[racket] Specifying the type of a function that contains a type test (but isn't one)

From: Sam Tobin-Hochstadt (samth at ccs.neu.edu)
Date: Mon Apr 18 15:14:42 EDT 2011

On Mon, Apr 18, 2011 at 3:02 PM, Jeremiah Willcock <jewillco at osl.iu.edu> wrote:
> Given the following Typed Racket program:
>
> #lang typed/racket
>
> (: greater-than-5? (Any -> Boolean))
> (define (greater-than-5? x)
>  (and (integer? x) (> x 5)))

First, you probably want to use `exact-integer?' here, see the TR docs
for `Integer'.

> (: equal-to-7? (Any -> Boolean))
> (define (equal-to-7? x)
>  (and (greater-than-5? x) (= x 7)))

JOBS —
a - In the mailing list message, which function does the reply suggest using in place of `integer?`?
b - Copy the stretch of the mailing list message from "From: Sam Tobin-Hochstadt" through "greater-than-5? (Any -> Boolean))" word for word.

SUPPLIED DATA —
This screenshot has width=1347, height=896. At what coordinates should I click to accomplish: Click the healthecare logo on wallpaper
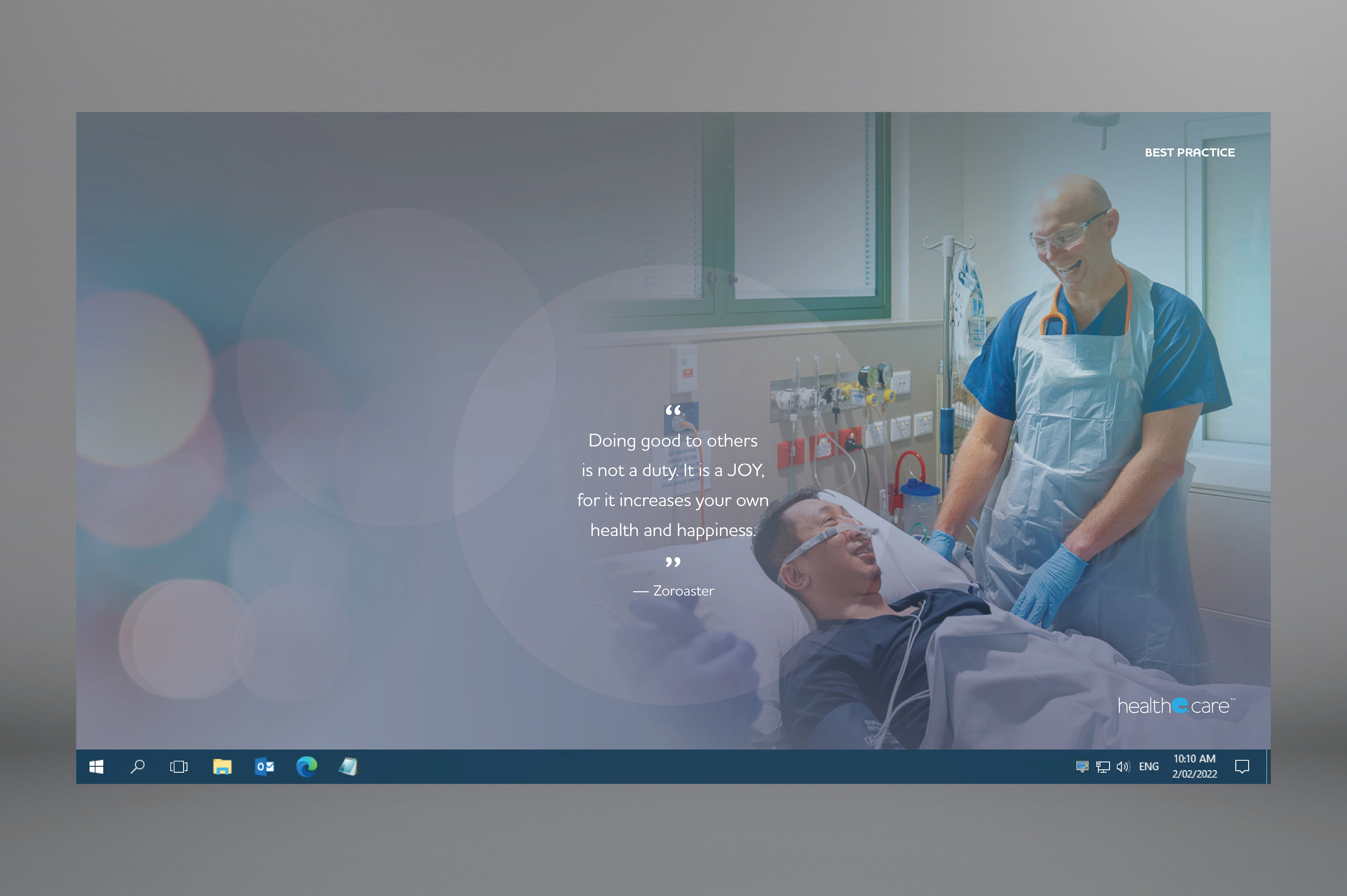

FULL ANSWERS —
a - `exact-integer?`

b -
From: Sam Tobin-Hochstadt (samth at ccs.neu.edu)
Date: Mon Apr 18 15:14:42 EDT 2011

On Mon, Apr 18, 2011 at 3:02 PM, Jeremiah Willcock <jewillco at osl.iu.edu> wrote:
> Given the following Typed Racket program:
>
> #lang typed/racket
>
> (: greater-than-5? (Any -> Boolean))